* TRY IT *
Print the lines that run from the line with "The width and height of the screenshot is (1024, 598)." to the line with "Given: Click Ubuntu", keeping both end lines, exactly as they appear in the entries below, and nothing else.

*** Begin section ***

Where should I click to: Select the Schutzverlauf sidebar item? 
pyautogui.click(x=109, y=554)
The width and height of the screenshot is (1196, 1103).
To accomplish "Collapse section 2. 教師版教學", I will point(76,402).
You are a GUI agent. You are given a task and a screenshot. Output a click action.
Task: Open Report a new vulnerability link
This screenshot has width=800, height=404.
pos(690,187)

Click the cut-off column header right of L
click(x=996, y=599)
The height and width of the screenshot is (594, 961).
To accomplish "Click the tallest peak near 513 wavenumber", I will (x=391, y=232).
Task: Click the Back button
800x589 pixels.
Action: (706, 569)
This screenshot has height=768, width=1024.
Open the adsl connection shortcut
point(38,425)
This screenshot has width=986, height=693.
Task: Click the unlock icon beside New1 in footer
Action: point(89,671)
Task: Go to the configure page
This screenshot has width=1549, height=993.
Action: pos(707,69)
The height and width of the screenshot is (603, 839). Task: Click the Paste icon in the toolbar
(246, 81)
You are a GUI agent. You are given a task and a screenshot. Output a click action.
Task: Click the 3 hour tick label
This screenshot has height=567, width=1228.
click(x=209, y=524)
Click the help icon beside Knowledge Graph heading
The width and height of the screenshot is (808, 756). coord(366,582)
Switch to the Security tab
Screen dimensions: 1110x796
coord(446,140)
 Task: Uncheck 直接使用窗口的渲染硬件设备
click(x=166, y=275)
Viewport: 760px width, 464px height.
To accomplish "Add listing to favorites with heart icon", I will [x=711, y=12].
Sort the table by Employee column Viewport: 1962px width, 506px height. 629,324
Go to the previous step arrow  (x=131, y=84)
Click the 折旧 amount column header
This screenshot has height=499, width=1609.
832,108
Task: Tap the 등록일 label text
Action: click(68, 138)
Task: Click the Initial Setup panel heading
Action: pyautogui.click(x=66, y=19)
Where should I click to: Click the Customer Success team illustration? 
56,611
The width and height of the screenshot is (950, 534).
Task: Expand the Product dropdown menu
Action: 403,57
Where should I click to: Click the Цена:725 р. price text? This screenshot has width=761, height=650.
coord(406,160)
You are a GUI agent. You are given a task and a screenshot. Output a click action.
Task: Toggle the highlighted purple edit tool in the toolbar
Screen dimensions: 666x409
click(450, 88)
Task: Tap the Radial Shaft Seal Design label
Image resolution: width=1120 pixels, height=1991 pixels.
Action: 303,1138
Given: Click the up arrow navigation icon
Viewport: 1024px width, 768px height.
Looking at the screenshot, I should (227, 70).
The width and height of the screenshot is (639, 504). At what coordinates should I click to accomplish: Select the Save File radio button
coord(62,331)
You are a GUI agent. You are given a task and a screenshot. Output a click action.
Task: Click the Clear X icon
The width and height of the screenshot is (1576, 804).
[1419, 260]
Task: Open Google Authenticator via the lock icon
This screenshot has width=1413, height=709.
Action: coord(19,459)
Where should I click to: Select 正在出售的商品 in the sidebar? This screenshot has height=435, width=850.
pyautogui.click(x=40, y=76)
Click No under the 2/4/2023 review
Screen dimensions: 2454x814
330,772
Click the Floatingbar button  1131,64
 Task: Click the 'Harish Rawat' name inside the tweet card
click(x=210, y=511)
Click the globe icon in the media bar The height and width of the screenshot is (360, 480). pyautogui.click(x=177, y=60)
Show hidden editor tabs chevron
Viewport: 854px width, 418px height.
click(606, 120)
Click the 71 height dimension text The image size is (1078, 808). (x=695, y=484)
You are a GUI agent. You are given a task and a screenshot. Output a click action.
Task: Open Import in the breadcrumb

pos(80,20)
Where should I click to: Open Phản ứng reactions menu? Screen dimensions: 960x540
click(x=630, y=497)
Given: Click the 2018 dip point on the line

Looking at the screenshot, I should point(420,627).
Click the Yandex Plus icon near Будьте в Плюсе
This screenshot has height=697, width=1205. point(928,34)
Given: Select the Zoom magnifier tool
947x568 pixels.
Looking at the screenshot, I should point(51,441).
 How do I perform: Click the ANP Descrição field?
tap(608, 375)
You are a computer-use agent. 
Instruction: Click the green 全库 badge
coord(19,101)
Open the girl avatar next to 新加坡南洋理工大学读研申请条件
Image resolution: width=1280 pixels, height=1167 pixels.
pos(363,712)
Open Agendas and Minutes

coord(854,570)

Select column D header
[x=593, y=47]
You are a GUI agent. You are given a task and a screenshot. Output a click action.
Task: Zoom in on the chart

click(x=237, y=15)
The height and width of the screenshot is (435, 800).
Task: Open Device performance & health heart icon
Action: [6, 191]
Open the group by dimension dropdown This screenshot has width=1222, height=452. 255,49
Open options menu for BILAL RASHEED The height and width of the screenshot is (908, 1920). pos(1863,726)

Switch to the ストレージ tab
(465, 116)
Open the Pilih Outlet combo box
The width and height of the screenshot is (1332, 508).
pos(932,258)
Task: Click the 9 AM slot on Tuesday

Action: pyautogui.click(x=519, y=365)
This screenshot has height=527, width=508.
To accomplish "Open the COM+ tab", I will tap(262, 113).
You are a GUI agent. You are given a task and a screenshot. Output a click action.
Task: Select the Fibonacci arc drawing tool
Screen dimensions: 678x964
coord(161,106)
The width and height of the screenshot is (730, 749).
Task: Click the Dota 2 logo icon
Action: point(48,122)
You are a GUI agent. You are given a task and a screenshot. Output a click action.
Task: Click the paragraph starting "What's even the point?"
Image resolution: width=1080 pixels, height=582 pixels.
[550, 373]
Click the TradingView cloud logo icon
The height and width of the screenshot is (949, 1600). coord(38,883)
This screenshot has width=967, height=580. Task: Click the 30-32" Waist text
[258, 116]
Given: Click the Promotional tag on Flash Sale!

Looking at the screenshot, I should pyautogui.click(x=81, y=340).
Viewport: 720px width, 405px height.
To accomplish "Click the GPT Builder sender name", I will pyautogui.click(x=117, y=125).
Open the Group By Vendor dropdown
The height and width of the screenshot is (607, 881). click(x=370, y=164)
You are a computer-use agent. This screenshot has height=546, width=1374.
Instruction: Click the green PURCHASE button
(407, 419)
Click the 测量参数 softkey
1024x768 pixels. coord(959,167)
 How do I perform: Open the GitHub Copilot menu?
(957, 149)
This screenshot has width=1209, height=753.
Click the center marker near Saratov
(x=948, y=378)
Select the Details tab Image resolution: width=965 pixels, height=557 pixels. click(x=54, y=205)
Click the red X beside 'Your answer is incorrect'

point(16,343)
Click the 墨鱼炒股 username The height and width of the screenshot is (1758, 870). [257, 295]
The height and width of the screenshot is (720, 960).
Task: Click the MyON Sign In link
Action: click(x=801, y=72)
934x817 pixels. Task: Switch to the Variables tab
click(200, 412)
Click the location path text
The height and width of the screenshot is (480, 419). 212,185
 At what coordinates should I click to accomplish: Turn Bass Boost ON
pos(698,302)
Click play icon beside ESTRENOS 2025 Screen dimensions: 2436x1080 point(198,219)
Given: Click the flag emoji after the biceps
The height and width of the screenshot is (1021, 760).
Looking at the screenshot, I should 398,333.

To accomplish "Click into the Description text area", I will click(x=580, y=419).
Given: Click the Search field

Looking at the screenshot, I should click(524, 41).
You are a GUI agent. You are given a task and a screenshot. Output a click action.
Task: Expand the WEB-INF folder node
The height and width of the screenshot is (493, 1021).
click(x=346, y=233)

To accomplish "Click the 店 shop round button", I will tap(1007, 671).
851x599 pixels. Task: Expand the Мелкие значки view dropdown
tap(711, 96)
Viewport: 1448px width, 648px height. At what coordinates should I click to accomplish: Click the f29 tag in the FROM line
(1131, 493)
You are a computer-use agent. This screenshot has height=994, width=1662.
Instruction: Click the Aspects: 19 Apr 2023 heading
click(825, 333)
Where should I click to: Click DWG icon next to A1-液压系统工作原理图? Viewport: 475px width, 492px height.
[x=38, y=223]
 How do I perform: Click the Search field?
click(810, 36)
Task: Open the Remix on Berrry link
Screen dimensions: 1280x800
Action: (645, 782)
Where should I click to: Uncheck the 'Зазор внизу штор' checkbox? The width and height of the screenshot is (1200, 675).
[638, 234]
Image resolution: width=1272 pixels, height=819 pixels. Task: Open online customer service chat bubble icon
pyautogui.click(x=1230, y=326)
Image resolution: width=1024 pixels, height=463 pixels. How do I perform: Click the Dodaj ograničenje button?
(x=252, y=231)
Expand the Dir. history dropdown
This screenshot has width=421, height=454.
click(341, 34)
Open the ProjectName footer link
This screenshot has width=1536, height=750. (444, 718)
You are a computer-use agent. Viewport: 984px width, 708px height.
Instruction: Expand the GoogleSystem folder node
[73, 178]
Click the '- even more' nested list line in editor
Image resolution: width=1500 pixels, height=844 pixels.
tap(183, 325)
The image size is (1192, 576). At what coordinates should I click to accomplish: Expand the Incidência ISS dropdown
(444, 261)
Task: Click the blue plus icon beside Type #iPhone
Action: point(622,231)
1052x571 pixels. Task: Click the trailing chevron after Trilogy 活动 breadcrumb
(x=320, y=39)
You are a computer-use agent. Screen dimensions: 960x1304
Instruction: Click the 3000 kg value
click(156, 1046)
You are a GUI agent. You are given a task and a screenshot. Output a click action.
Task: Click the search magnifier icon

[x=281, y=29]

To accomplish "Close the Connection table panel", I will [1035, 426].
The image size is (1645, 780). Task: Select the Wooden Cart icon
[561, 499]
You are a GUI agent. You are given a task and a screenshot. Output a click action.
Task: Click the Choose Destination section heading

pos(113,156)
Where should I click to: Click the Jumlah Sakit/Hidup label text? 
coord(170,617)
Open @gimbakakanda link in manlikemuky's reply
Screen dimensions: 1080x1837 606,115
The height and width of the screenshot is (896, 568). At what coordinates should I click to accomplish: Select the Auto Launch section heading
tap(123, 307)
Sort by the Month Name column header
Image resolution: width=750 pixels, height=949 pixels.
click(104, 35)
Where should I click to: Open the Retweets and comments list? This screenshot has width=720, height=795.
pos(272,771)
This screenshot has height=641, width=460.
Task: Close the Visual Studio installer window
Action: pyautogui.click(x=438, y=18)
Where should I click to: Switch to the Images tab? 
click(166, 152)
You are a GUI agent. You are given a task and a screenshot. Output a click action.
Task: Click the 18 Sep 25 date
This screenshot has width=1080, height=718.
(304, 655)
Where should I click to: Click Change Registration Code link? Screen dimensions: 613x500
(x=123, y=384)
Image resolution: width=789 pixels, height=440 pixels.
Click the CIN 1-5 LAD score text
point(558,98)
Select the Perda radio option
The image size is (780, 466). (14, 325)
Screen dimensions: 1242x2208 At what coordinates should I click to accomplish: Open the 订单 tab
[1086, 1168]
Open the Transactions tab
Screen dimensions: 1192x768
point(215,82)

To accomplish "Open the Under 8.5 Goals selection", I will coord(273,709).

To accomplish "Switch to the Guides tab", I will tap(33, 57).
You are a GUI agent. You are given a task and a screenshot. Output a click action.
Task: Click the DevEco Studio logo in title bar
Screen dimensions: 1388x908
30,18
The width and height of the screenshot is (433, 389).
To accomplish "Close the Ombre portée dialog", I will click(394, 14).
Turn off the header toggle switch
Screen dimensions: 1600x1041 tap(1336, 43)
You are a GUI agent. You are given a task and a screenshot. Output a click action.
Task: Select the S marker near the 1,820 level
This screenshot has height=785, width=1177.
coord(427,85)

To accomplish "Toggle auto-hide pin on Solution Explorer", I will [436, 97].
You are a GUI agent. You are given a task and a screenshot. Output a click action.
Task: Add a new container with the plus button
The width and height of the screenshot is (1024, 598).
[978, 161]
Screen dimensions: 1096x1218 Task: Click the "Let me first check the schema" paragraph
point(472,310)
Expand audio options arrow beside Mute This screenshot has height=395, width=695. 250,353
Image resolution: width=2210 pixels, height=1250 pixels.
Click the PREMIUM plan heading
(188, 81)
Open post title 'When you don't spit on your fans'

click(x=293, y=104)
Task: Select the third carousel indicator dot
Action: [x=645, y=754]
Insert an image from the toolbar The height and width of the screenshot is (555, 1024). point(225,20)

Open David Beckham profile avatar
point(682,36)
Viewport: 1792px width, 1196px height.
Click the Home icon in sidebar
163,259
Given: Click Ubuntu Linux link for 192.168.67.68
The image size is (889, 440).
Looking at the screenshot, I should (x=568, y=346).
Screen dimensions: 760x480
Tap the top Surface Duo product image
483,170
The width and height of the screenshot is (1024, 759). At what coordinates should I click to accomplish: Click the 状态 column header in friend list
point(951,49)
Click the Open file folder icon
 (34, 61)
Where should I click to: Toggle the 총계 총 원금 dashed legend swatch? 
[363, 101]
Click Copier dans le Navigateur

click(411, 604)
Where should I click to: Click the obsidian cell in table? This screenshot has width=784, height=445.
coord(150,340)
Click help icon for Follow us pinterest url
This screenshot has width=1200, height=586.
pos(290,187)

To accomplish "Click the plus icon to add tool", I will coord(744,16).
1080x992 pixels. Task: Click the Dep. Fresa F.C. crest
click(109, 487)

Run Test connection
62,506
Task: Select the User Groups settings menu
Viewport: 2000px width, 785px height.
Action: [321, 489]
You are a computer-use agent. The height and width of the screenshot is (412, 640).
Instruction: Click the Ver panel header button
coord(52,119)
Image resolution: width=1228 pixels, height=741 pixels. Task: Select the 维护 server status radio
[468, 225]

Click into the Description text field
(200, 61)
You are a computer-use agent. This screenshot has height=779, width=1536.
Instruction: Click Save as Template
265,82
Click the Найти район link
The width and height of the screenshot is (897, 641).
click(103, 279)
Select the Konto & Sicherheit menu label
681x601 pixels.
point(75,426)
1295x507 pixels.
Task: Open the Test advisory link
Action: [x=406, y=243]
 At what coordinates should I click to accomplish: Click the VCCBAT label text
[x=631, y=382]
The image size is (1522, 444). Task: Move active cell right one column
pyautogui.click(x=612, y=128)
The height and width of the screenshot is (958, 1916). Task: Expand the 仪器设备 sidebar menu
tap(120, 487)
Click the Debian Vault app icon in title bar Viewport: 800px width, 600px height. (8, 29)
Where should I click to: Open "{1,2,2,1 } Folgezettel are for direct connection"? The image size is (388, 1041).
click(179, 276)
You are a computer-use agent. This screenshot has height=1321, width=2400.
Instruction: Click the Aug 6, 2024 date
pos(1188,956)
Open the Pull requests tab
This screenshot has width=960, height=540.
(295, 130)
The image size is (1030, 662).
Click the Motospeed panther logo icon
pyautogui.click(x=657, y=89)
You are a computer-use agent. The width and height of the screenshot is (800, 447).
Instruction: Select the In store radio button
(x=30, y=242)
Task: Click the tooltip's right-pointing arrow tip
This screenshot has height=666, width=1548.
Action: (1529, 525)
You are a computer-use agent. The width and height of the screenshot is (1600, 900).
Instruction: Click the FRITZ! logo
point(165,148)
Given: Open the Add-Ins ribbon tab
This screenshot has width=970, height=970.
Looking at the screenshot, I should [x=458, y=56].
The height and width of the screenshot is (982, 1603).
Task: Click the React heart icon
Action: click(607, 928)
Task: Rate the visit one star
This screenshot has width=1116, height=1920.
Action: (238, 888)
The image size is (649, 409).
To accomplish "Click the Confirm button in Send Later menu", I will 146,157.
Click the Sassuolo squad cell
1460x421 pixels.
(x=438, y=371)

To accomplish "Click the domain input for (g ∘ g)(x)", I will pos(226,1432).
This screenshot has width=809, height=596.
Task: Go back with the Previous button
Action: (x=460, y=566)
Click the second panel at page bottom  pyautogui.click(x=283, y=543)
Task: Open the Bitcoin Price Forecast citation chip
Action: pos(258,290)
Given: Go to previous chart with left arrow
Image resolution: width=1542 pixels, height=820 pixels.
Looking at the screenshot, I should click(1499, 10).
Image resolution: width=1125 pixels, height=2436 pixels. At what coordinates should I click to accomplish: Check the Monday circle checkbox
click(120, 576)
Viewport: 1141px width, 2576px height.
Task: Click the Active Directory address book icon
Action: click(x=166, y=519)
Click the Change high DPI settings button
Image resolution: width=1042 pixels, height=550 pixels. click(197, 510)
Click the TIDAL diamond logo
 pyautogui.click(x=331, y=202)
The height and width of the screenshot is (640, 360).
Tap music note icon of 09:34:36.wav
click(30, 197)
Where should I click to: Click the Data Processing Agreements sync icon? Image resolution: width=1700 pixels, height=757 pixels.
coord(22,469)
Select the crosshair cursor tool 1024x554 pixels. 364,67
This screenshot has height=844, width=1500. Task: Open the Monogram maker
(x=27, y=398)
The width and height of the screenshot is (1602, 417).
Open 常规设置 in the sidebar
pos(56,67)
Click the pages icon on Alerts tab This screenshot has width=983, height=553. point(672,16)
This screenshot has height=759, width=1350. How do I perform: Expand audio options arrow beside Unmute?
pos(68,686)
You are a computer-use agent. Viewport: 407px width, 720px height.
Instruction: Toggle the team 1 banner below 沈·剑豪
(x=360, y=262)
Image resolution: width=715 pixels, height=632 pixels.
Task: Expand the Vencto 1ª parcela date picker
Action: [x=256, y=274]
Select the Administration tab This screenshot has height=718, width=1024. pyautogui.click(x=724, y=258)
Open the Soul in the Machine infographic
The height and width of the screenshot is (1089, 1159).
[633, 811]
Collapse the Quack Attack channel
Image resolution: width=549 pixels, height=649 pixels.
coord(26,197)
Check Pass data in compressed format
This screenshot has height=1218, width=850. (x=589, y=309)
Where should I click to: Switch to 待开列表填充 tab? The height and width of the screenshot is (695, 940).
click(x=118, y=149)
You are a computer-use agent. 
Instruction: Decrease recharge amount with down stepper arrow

*** End section ***

* SOLUTION FOR THIS EXERCISE *
The width and height of the screenshot is (1024, 598).
[978, 161]
Screen dimensions: 1096x1218 Task: Click the "Let me first check the schema" paragraph
point(472,310)
Expand audio options arrow beside Mute This screenshot has height=395, width=695. 250,353
Image resolution: width=2210 pixels, height=1250 pixels.
Click the PREMIUM plan heading
(188, 81)
Open post title 'When you don't spit on your fans'

click(x=293, y=104)
Task: Select the third carousel indicator dot
Action: [x=645, y=754]
Insert an image from the toolbar The height and width of the screenshot is (555, 1024). point(225,20)

Open David Beckham profile avatar
point(682,36)
Viewport: 1792px width, 1196px height.
Click the Home icon in sidebar
163,259
Given: Click Ubuntu Linux link for 192.168.67.68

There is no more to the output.